DATASET EXCERPTS.
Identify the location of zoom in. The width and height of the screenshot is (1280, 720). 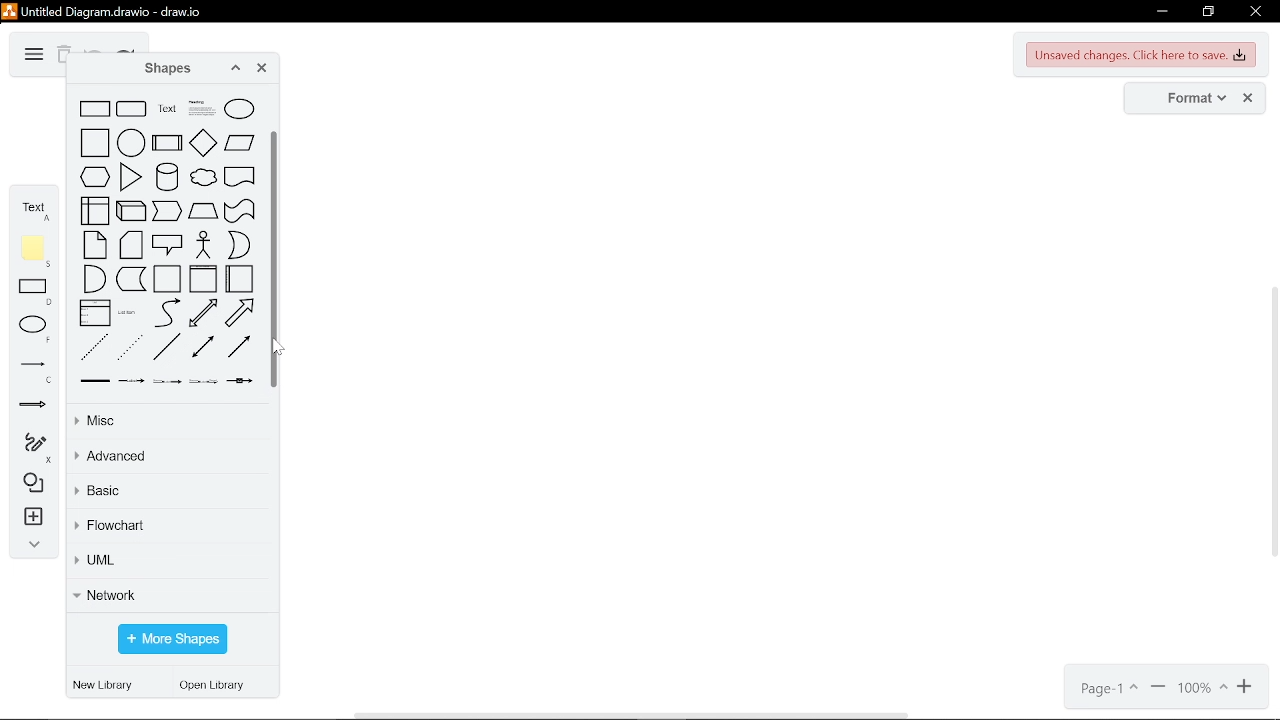
(1158, 689).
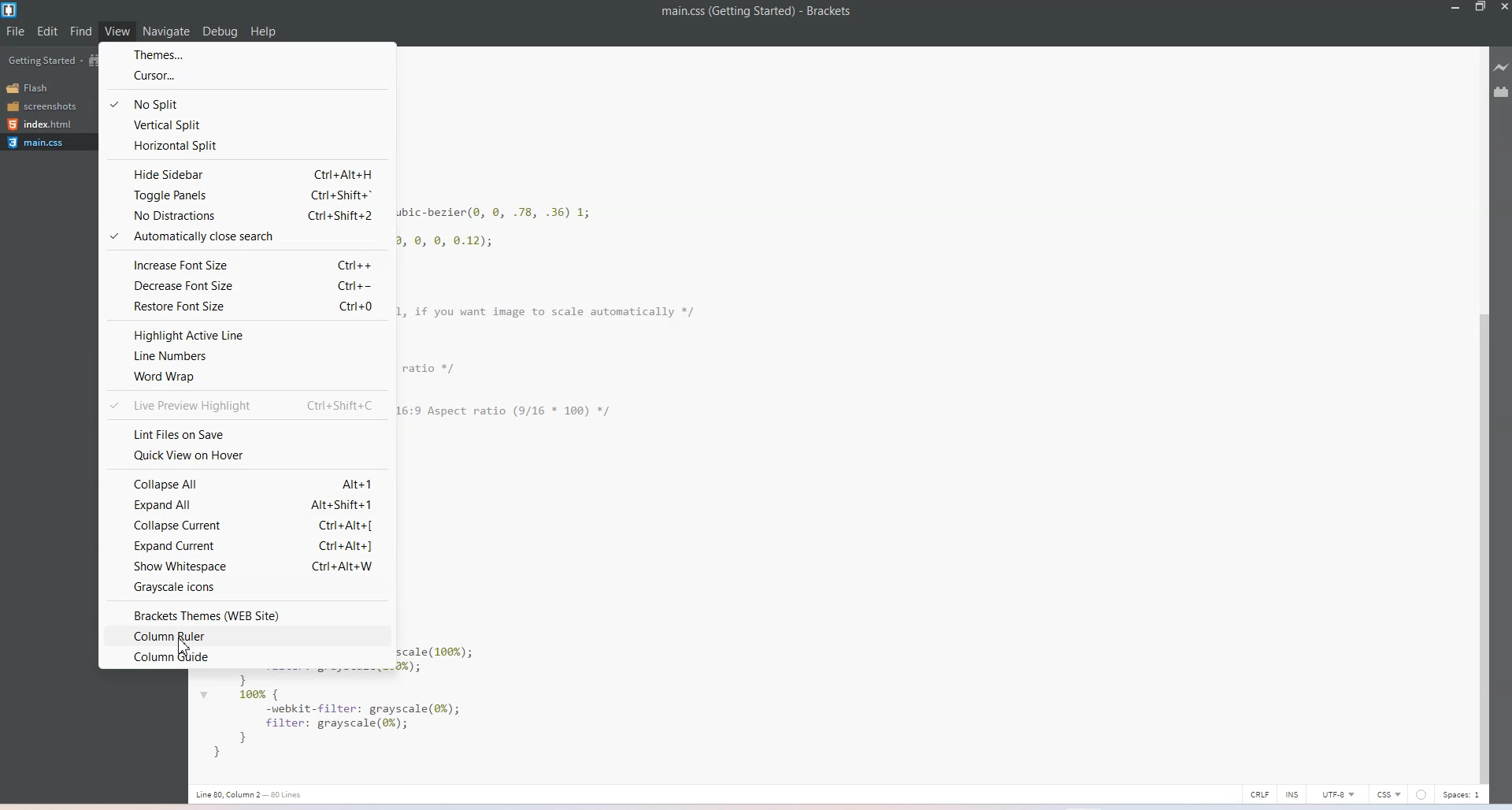 The image size is (1512, 810). Describe the element at coordinates (1294, 793) in the screenshot. I see `INS` at that location.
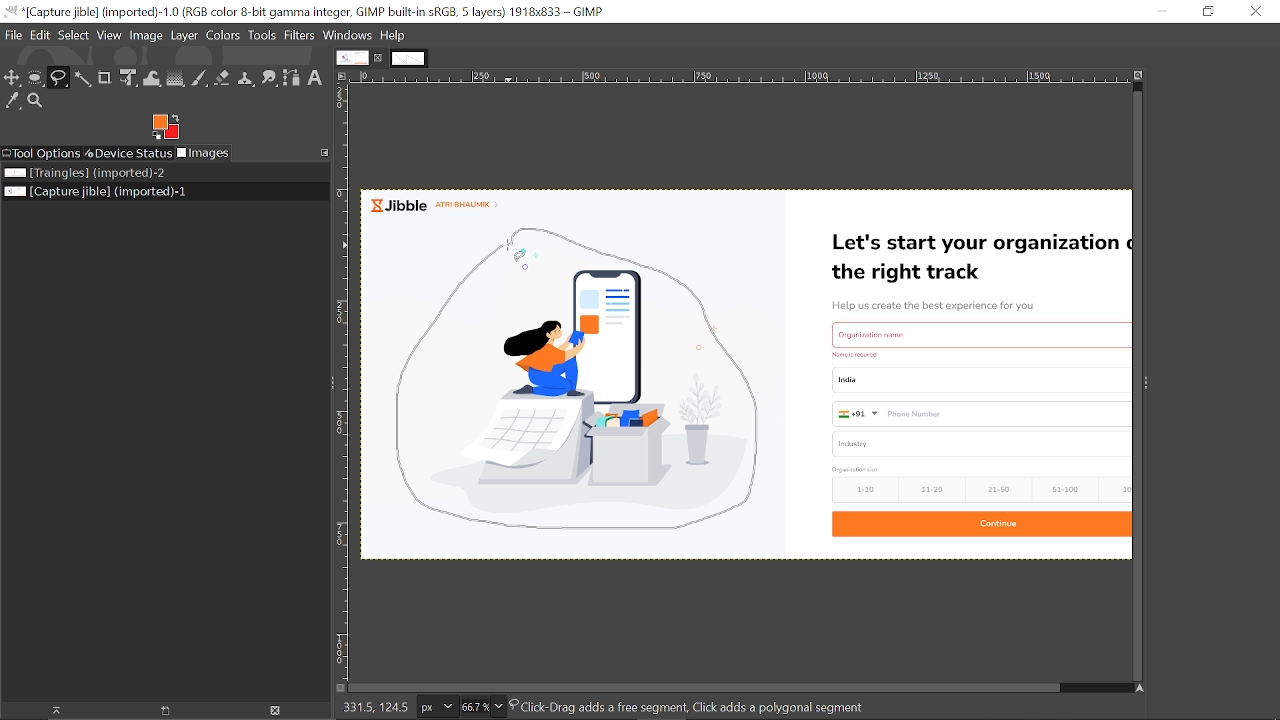  I want to click on Wrap text tool, so click(152, 79).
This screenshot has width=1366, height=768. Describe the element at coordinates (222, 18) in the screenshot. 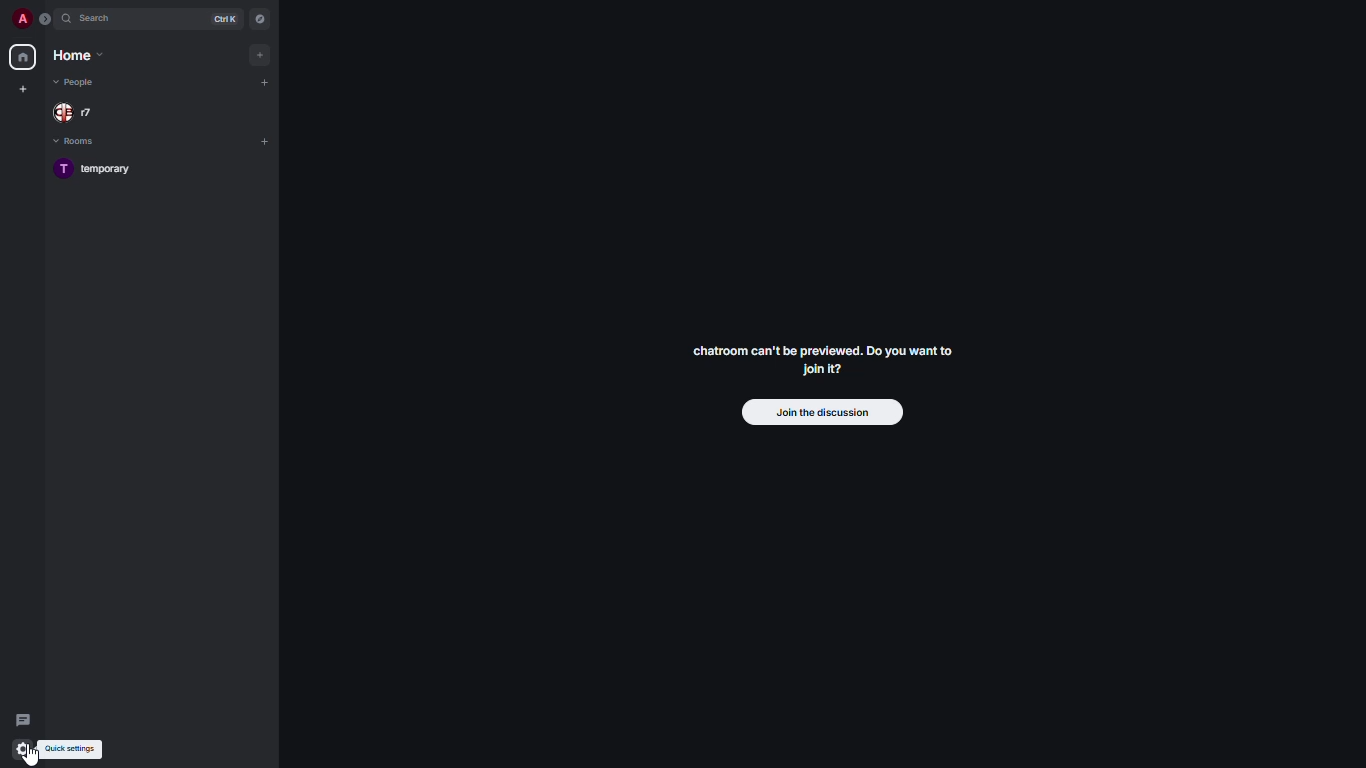

I see `ctrl K` at that location.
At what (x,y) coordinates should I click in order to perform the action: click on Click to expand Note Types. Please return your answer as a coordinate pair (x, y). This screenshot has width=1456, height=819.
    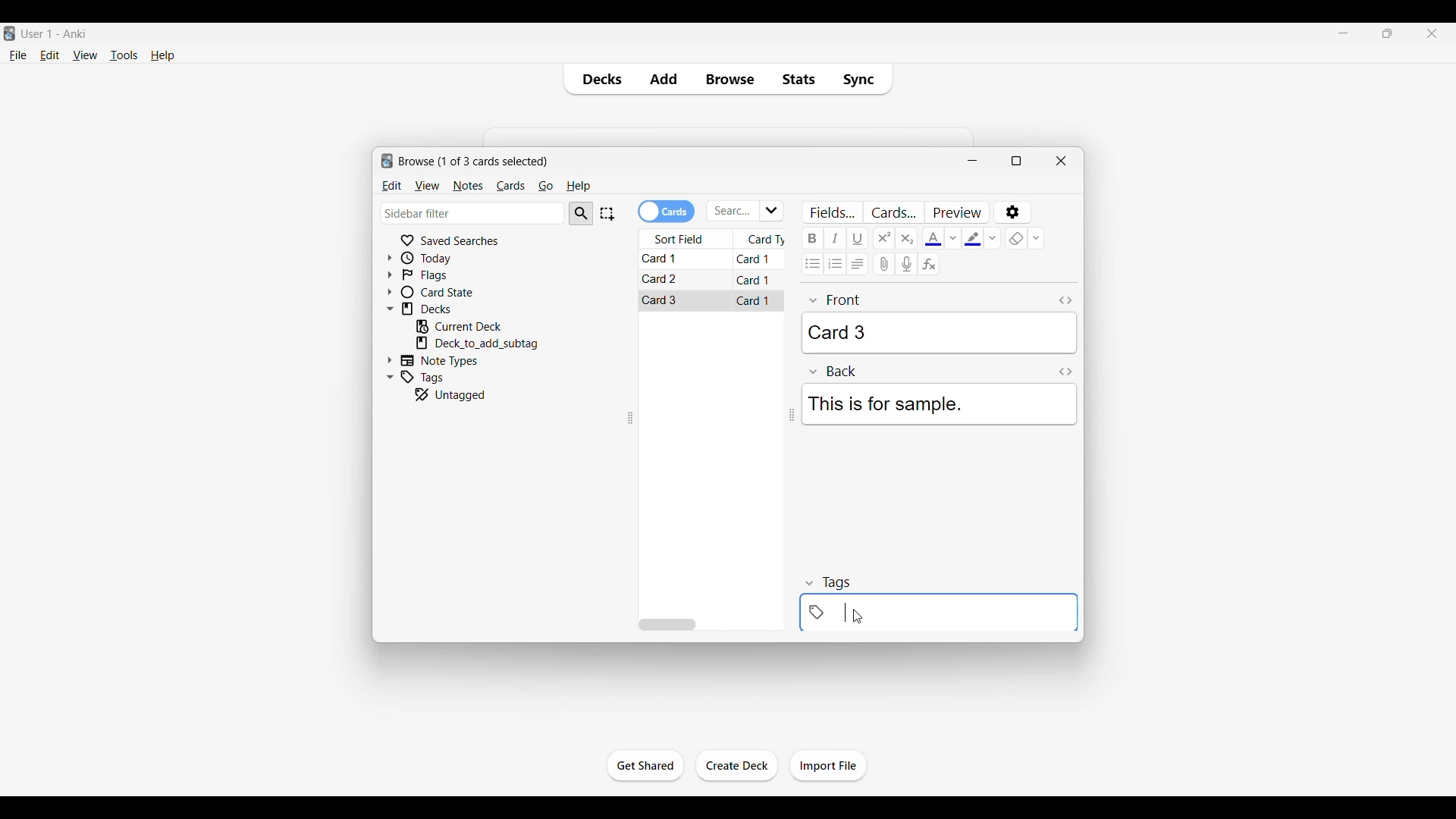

WHAT NEEDS TO BE DONE.
Reproduce word for word everything from the line containing "This screenshot has width=1366, height=768." down through the end of the rows, leaving out the pictures.

THE OUTPUT.
This screenshot has width=1366, height=768. Describe the element at coordinates (222, 18) in the screenshot. 

I see `ctrl K` at that location.
At what (x,y) coordinates should I click in order to perform the action: click on Click to expand Note Types. Please return your answer as a coordinate pair (x, y). This screenshot has width=1456, height=819.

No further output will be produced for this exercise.